▶ **SELECTED PASSAGE**:
Maltings Farmhouse is a Grade II listed building in the Tendring local planning authority area, England. First listed on 30 January 1987. Farmhouse.
Maltings Farmhouse
- WRENN ID
- moated-rubblework-fen
- Grade
- II
- Local Planning Authority
- Tendring
- Country
- England
- Date first listed
- 30 January 1987
- Type
- Farmhouse
- Source
- Historic England listing
Description
This is a 15th-century house, altered in the 16th and 17th centuries, and now used as a restaurant and flat. It is timber framed and has been roughcast rendered, with a roof mainly of handmade red clay tiles, partly slate. The main building is a two-bay hall facing northeast, with a 16th-century axial stack in the left bay. To the left is a two-bay service crosswing, and to the right a three-bay parlour/solar crosswing, both projecting to the rear. A long 17th-century extension or ancillary building is incorporated to the right, with a 19th-century lean-to extension with a slate roof on the rear of the hall.
The main building is of two storeys, and the right extension is of one storey with attics. The front of the main building has two late 19th-century sash windows of four lights on the ground floor, one 19th-century casement window, and three similar sash windows on the first floor. A four-panel door, the upper panels glazed, is set within a 20th-century gabled porch. The right extension has one 20th-century casement window, with the remainder obscured by foliage. Gablets are present at the ends of the hall and at the rear of both crosswings. The rear elevation, now used as an entrance, has scattered 20th-century windows and two 20th-century doors. Shaped sprockets are visible below the eaves.

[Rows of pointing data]
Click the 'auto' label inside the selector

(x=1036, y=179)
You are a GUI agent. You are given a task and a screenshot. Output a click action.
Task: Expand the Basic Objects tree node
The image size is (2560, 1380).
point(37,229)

▶ **THE PROBLEM**:
Decide whether each statement agrees with the Maltings Farmhouse listing, answering yes or no and quoting the deciding words: 1. The hall faces northeast. 2. The roof is entirely slate. 3. The porch dates from the 19th century.

▶ **ANSWER FOR THIS EXERCISE**:
1. Yes: "The main building is a two-bay hall facing northeast"
2. No: "with a roof mainly of handmade red clay tiles, partly slate"
3. No: "set within a 20th-century gabled porch"